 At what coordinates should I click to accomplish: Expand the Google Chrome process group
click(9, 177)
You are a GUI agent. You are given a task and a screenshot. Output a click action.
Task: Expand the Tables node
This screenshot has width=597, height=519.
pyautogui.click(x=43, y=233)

****************************************

PROBLEM TO WORK ON:
Copy out the records once more, with nothing altered.

WRITTEN SOLUTION:
 At what coordinates should I click to accomplish: Expand the Google Chrome process group
click(9, 177)
You are a GUI agent. You are given a task and a screenshot. Output a click action.
Task: Expand the Tables node
This screenshot has width=597, height=519.
pyautogui.click(x=43, y=233)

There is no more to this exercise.